Here’s a little food for thought, or more appropriately, a little thought for food. “Contrary to the popular notion that ‘ignorance is bliss,’ where your health is concerned, ignorance can be costly at best and deadly at worst.” — Jordan Rubin
Do you give consideration to the foods you eat in order to live a healthy, and therefore likely longer, life? Or do you first satisfy your cravings and give in to the demands of your taste buds at the expense of your health? Perhaps the bigger question is: can you not have it both ways? The more I read in The Maker’s Diet by Jordan Rubin, the more I believe you can, but it requires a bit of knowledge, discipline, and willingness to change. Just think of this triad as a delicious pre-fixe meal, and prepare to dig in.
The First Course: Knowledge
I have but little knowledge to share myself. Luckily, I have resources and the smarts to use them. Below are a few excerpts from The Maker’s Diet, Chapter 3, “Life and Death in a Long Hollow Tube: The Importance of the GI Tract” that will arm you with some surprising information on digestion, guaranteed to make you think twice about what you feed your body.
Dr. C. Everett Koop, former U.S. Surgeon General, indicated two out of three Americans suffer fatal health problems because of poor dietary choices. That means their problems are centered in their “gut”.

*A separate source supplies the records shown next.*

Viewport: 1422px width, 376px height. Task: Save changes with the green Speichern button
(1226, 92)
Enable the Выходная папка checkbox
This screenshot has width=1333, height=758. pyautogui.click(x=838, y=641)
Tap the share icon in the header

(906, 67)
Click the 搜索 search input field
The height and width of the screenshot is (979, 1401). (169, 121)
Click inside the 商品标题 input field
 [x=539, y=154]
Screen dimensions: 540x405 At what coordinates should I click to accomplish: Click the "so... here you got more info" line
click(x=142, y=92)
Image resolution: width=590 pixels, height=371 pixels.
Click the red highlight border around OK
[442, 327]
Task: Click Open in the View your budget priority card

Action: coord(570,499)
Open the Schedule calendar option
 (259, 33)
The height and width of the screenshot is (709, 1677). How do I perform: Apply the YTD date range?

According to scriptures common to the Judeo-Christian tradition, the “bowels,” or the “belly,” are described as the seat of the emotions.
Fully one-half of your nerve cells are located in the gut, so your capacity for feeling and for emotional expression depends primarily on the gut (and only to a lesser extent on your brain). …There are more nerve cells in the overall digestive system than there are in the peripheral nervous system. …It seems the gut is equipped to be your body’s anxiety and pain reliever!
Serotonin makes you feel good. It is crucial for emotional health and balance, and it directly affects the well-being and function of your digestive system. [Drugs like Prozac or similar antidepressants] “divert” serotonin from the body to the brain. Unfortunately, this leaves less serotonin for the cells of the gastrointestinal tract.
Sleep may very well be the single most important ingredient for digestive health.
Autointoxication occurs when, due to poor elimination, certain toxins escape from the bowel into the blood stream and poison the body, causing a silent form of self-poisoning. …This explains why it is good to eliminate waste daily rather than have it languish for days in the digestive tract, generating potentially harmful toxins all the while.
The Second Course: Discipline
Now that you’ve had a little appetizer of digestive health facts, it’s time for the main course. If you’ve ever dieted before, you know it involves sacrifice of more than just your favorite foods; it requires planning, preparation, and commitment. Until you were willing to put in the time–the time it takes to pack your lunch, or research a restaurant’s menu before choosing to dine there, or add an exercise routine to your already busy life–you probably had little success.
I believe that everything comes down to choice. We choose to hide behind the excuse of “I’m too busy” or we suck it up and make time for the things that matter. We choose to sacrifice that greasy hamburger (okay, for me, it’s a bowl–or two–of potato chips) for the feeling of waking up lean, or we give ourselves an “out” and treat ourselves to a cheating session. We choose to be faithful or we dishonor our spouse. We choose to love or hate. We choose to extol or put down. We choose to persevere or quit. I’ve caught myself saying “I had to…” or “I had no choice but to…” on a few occasions and do my best to immediately correct my sentence with, “I chose…” Often, it completely changes the way I feel about my decision when I take ownership.
Discipline is a choice.
Do I make the wrong choices sometimes? Sure. More than I’d like to admit. But typically, I own them as my choices, learn from them, and move on. I try not to place the blame on others (notice I said try) and certainly not to feel entitled to anything I haven’t earned. As for my health choices, they are changing. I’m buying more organic foods. I’m introducing more green, leafy vegetables like kale and more fresh fruits into my diet. And yes, I’ve avoided Taco Bell–my old stomping ground and guilty pleasure–like the plague. Am I feeling better physically? Of course. More importantly, I am learning to eat to live so that I’ll be around to live to eat for a lot longer. And that takes discipline.
The Third Course: Willingness to Change
We’ve already covered this. I snuck in the dessert during the main course like my mom used to sneak lima beans into her homemade vegetable soup hoping I wouldn’t notice. Change is nothing more than a choice. Having a master’s degree in change management, I get it. People are naturally resistant to change. Think you’re the only one? Hardly. Read “Who Moved My Cheese” by Spencer Johnson, M.D.; change is hard for everyone. But isn’t that what life is about? Life is just a series of choices made, and the consequences–good and bad–that follow. Choose to educate yourself as to how your diet affects every aspect of your health. Choose to discipline yourself to adhere to the choices you make. Choose to change your diet, and you will grant yourself the ability to live to eat.